Base arrière des délégations onusiennes, les hôtels genevois ont grandi au contact des organisations internationales et de leurs entités affiliées. Ils sont les témoins privilégiés des discussions au sommet qui se déroulent depuis bientôt un siècle au bord du Léman. Marc-Antoine Nissille, président des hôteliers de Genève, nous parle de cette clientèle historique

Le Temps: Que représente la Genève internationale pour l’hôtellerie locale?

Marc-Antoine Nissille: C’est notre plus gros client, avec près de 700 000 nuitées par an, soit environ un quart de nos ventes. La Genève internationale est importante en termes d’occupation des chambres, mais aussi du point de vue de la fréquentation de nos salles de conférences. L’hôtellerie genevoise, notamment de luxe, s’est développée en grande partie grâce au rôle international de la cité. Pour s’en rendre compte, il suffit de regarder la situation géographique des établissements du canton. Leur immense majorité se trouve sur la rive droite, là où se trouvent les organisations internationales.

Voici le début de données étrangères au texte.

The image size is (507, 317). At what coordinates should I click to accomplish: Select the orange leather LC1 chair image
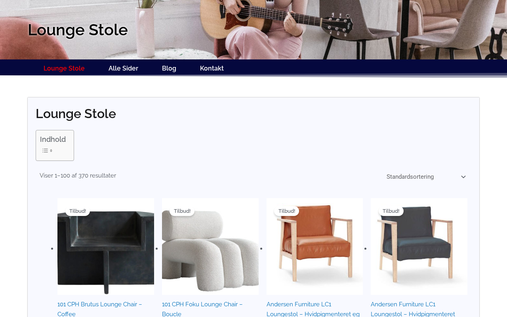[x=315, y=246]
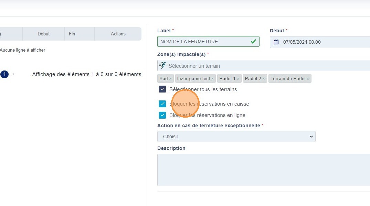The width and height of the screenshot is (370, 206).
Task: Click into the Description text area
Action: [x=264, y=170]
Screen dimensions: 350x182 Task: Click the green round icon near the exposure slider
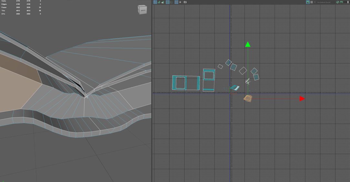[x=337, y=2]
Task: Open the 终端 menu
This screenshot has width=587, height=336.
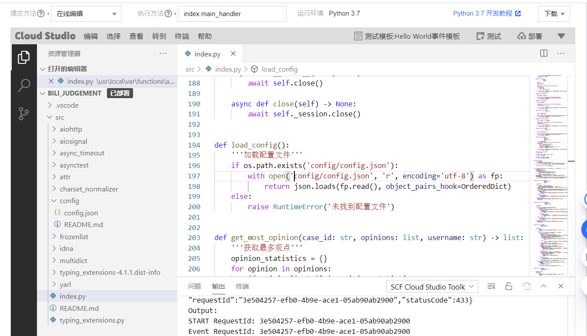Action: click(182, 36)
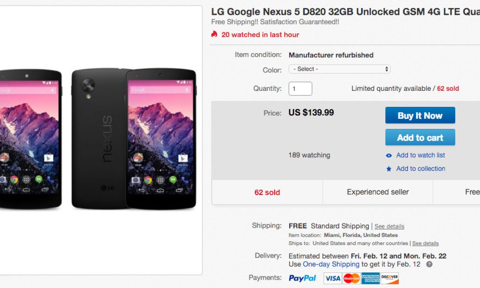This screenshot has width=480, height=288.
Task: Select the Experienced seller tab
Action: pyautogui.click(x=378, y=192)

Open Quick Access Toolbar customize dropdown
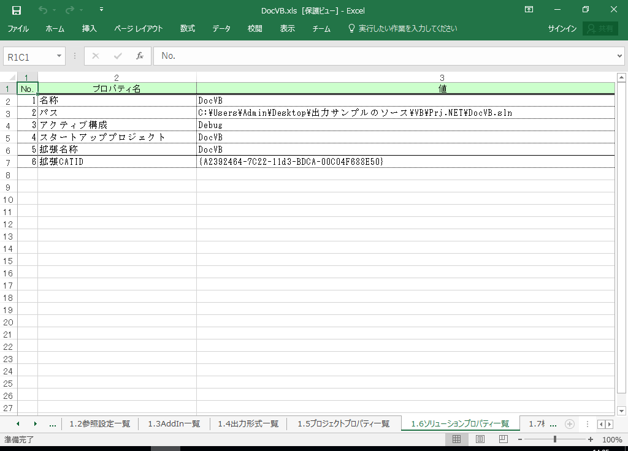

– Aujourd’hui, certaines enseignes, comme l’Intercontinental, sont même considérées comme des annexes de l’ONU.

– L’ouverture de cet hôtel dans les années 1960 est plutôt liée à l’arrivée des Boeing 747. Il fallait alors un hôtel de grande taille capable d’absorber un potentiel touristique plus important. Mais il est vrai que l’établissement s’est depuis spécialisé – entre autres – dans l’accueil des diplomates. Ce que ses dirigeants successifs ont très bien compris. Ils ont su, comme d’autres hôteliers à Genève, développer des liens privilégiés avec de nombreux chefs d’Etat. Qu’ils sont parvenus à fidéliser, notamment en promouvant la proximité entre l’aéroport, l’ONU et l’hôtel, permettant des rencontres efficaces et faciles à sécuriser.

– Y a-t-il des périodes plus chargées avec la clientèle des organisations internationales?

– C’est un segment d’activité assez soutenu sur l’ensemble de l’année, avec un creux durant l’été. Mais le mois de juin est un peu particulier, en raison de nombreuses réunions internationales, dont la traditionnelle Conférence internationale du travail à l’OIT. Les personnes qui y participent sont parmi nos clients les plus anciens et les plus réguliers.

– A combien se chiffre ce pic annuel de fréquentation?

– Les hôtels sont tout simplement pleins. Nous déconseillons cette période de l’année aux congrès ou aux salons qui souhaitent venir à Genève.

– Comment gérez-vous les chevauchements en sens inverse, à savoir l’arrivée d’une conférence internationale importante alors que doit déjà se tenir une manifestation commerciale vitale pour Genève?

– C’est arrivé début 2014, lors du Salon international de la haute horlogerie. La Conférence de paix sur la Syrie dite de Genève II a dû se tenir à Montreux. Mais en partie seulement, ce qui a permis de limiter notre manque à gagner. L’un des atouts de Genève, par rapport à d’autres destinations, c’est la capacité de ses acteurs [autorités, milieux professionnels et associatifs, etc.] à se réunir vite pour définir rapidement une stratégie. Nous devons cette faculté, dans un contexte historique, à l’activité des organisations internationales.

– Genève est une destination chère. Les organisations internationales bénéficient-elles de prix spéciaux?

– Par le passé, nos prix pouvaient poser problème à certains Etats moins riches. Mais notre offre en établissements de catégorie inférieure s’est améliorée ces vingt dernières années. De tout temps, les hôteliers ont négocié des contrats préférentiels, avec des entreprises, mais aussi avec des missions permanentes. Car il y a encore quelques années, il n’était pas rare d’accueillir pendant plusieurs mois des familles de fonctionnaires internationaux, dans l’attente qu’ils trouvent un logement à Genève ou dans ses environs.

– Diriez-vous qu’à Genève, votre métier est différent de celui d’un hôtelier dans une autre ville?

– Dans le sens où Genève a développé une grande expertise sécuritaire et des habitudes protocolaires, oui. Nos employés savent par exemple quelle est la bonne distance à respecter entre les différentes parties prenantes d’une négociation, et parfois faire en sorte qu’elles se croisent le moins possible au sein de l’hôtel.

– Pouvez-vous partager quelques anecdotes liées à la venue de chefs d’Etat?

– J’en ai plusieurs en tête. Mais j’ai pour règle de ne jamais en parler. C’est ce qu’attend de nous la communauté internationale. Les discussions officielles se font à l’ONU, mais le travail de préparation a souvent lieu dans nos établissements. Pour que cela subsiste, il faut observer une certaine retenue. Alors je me contenterai de dire que Genève est peut-être l’un des derniers endroits au monde où des délégations ennemies peuvent prendre leur petit-déjeuner sur un même étage, en toute sérénité.